-- Exercise details --
Could you give the data below again exactly, apart from the pictures?

===== Source material

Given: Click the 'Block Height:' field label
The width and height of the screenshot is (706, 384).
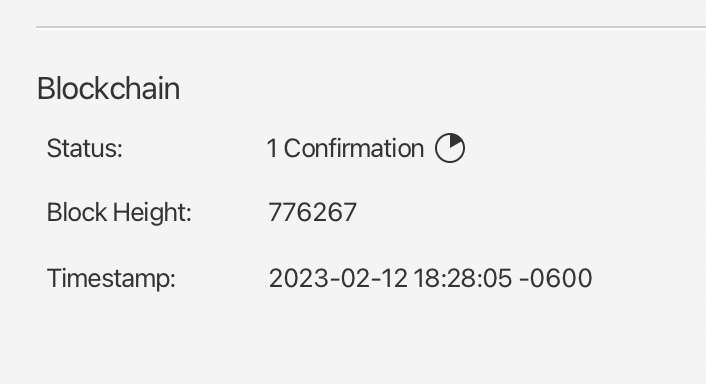Looking at the screenshot, I should (x=119, y=212).
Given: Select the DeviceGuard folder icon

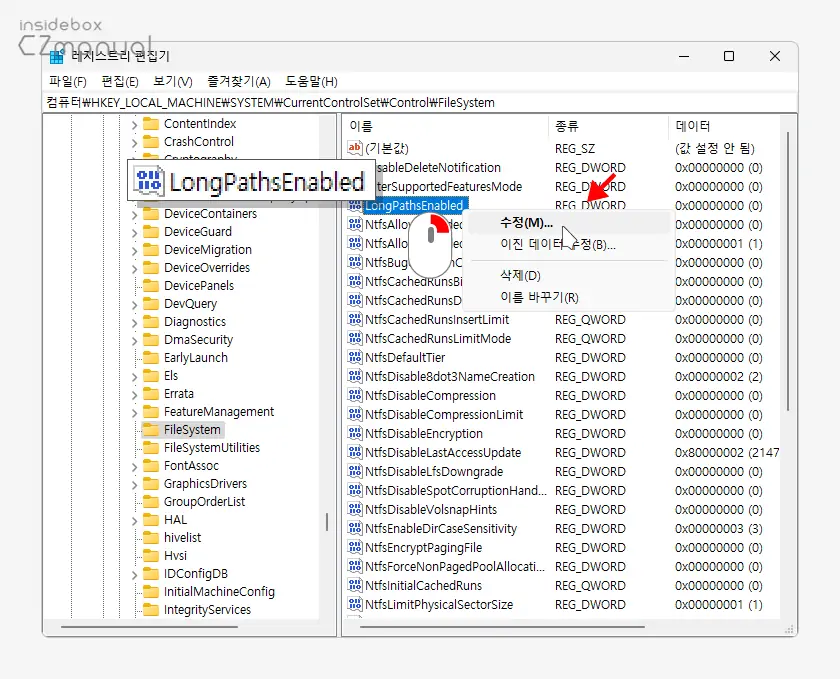Looking at the screenshot, I should point(150,231).
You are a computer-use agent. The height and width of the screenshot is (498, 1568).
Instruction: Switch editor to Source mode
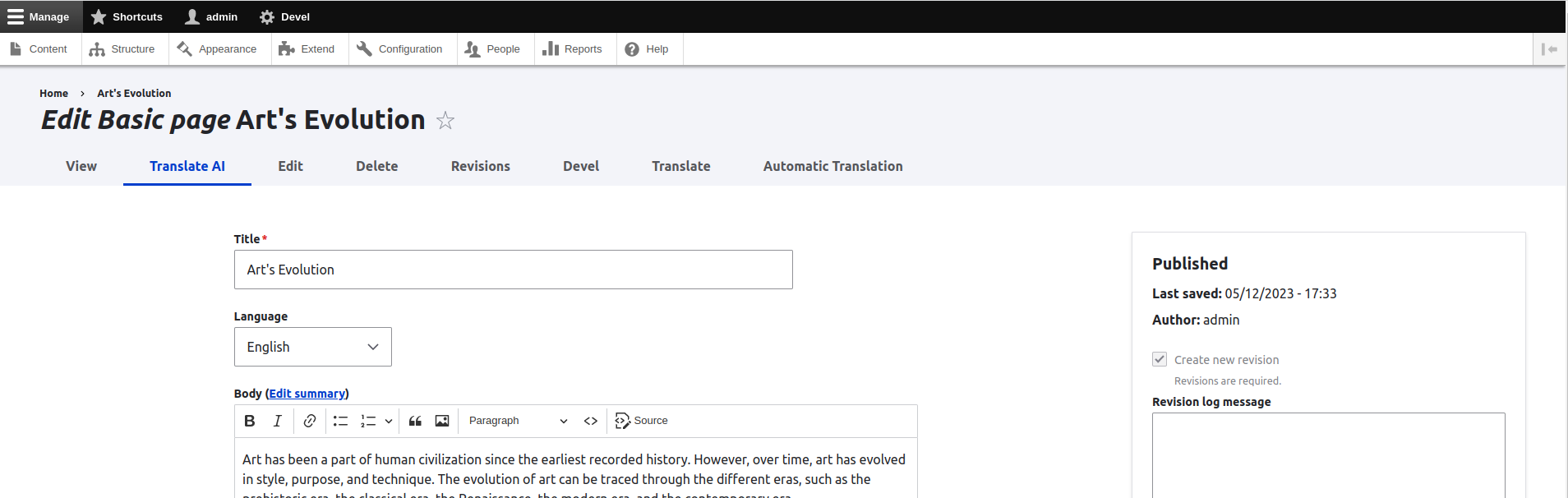pyautogui.click(x=642, y=421)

==========

-- Answer box --
Given: Click the 'Block Height:' field label
The width and height of the screenshot is (706, 384).
Looking at the screenshot, I should (x=119, y=212).
Given: Select the DeviceGuard folder icon

Looking at the screenshot, I should point(150,231).
You are a computer-use agent. The height and width of the screenshot is (498, 1568).
Instruction: Switch editor to Source mode
pyautogui.click(x=642, y=421)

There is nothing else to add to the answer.